The lack of attention to the environmental integrity of the CDM is a stain on the reputation of international efforts. In December 2009, the CDM Executive Board registered its first coal-fired power project, setting off two reactions: a firestorm of criticism from around the world and a wave of opportunistic applications from other coal projects.
Rather than heed the well-founded alarm of civil society, the EB approved a second 1,100 MW Tirora supercritical coal project under a faulty methodology. With well-documented concerns about the additionality of supercritical coal, and no avenue for addressing the oversight, this sends a sharply negative message about the integrity of the CDM,  
As for the CDM coal rush, it is a wonder to behold.  Some 20-odd coal based projects – including the 4,000 MW Sasan Ultra Mega Power Project (UMPP) capable of earning almost 4 million carbon credits per year while emitting over 20 million tonnes of CO2 – now sit in the CDM pipeline. The attempt to 
rebrand supercritical coal technology as an additional ‘clean’ energy option seems almost Orwellian. In the case of Sasan, the Indian government has mandated the use of supercritical technology in its Ultra Mega Power Project (UMPP) program, clearly undercutting the additionality claim.

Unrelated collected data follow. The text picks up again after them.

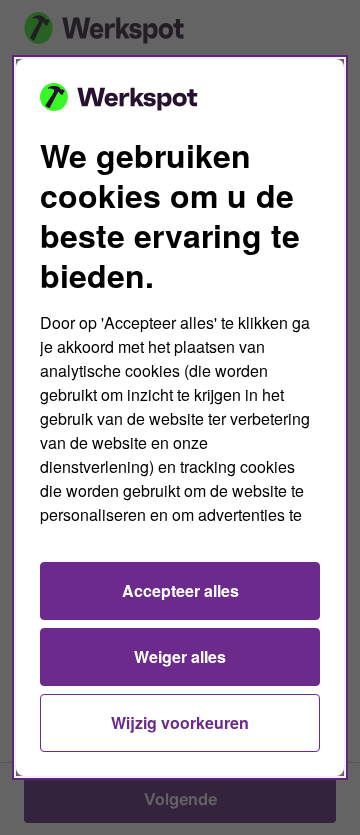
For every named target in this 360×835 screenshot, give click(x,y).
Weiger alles (180, 656)
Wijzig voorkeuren (180, 722)
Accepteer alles (180, 590)
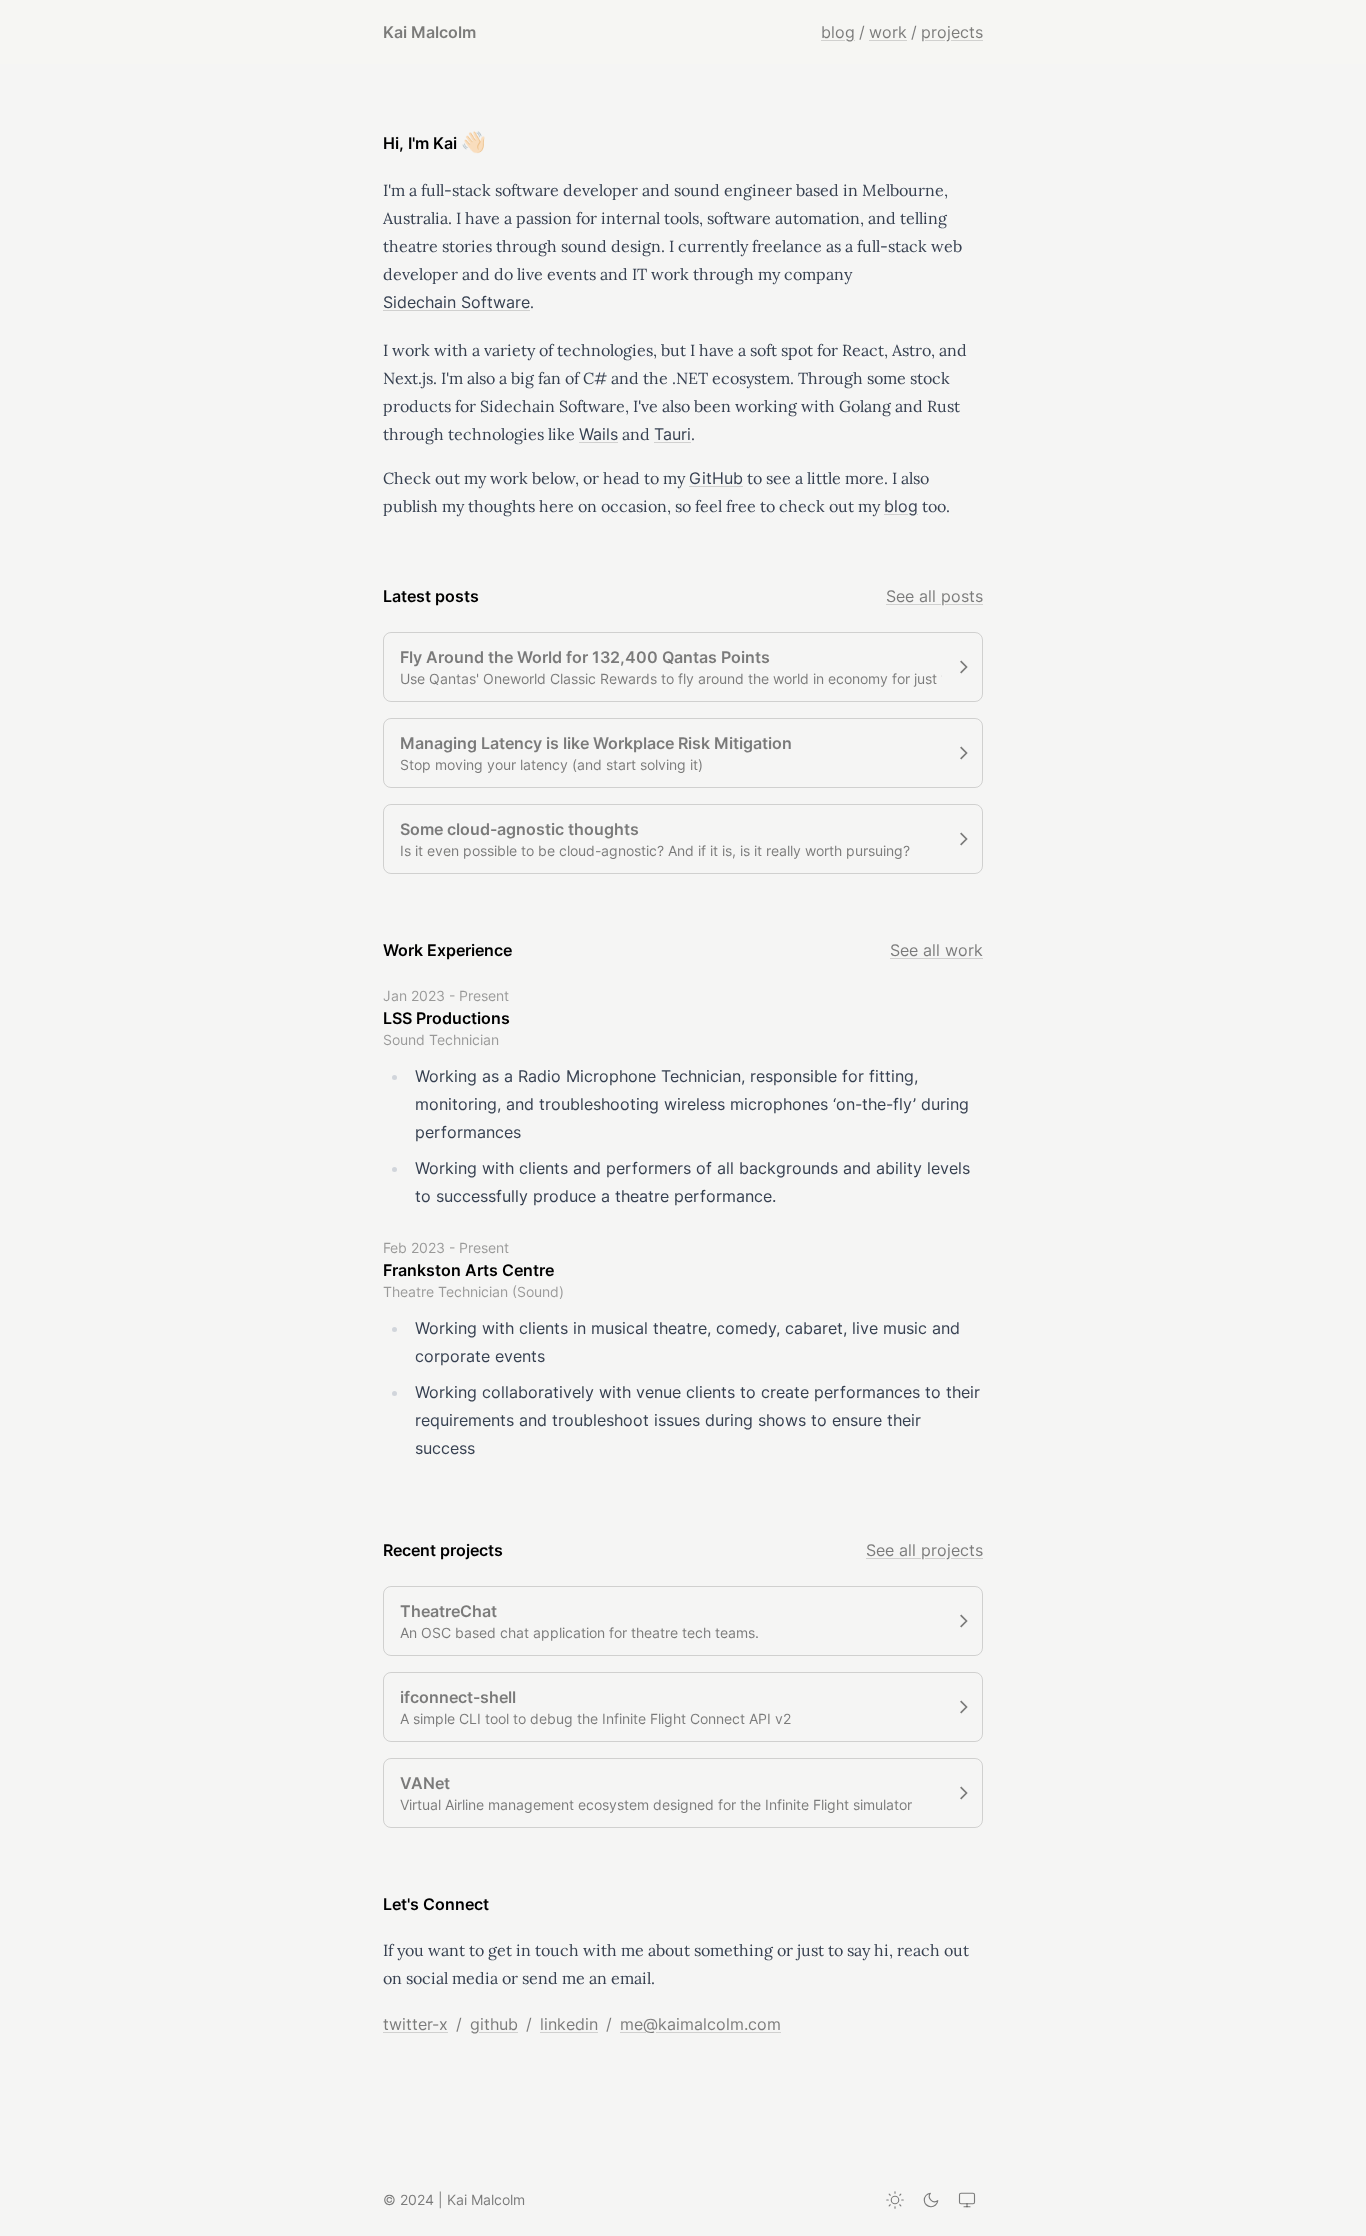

Supercritical coal is a non-additional baseline technology for many rapidly industrializing countries and should not qualify for eligibility under the CDM. This is a climate scandal: carbon credits for a non-additional coal power plant deprive the world of much needed emission reductions, contribute little to sustainable development and lock in fossil fuel infrastructure for decades to come. The EB must remove the stain coal is placing on our efforts here in Cancun.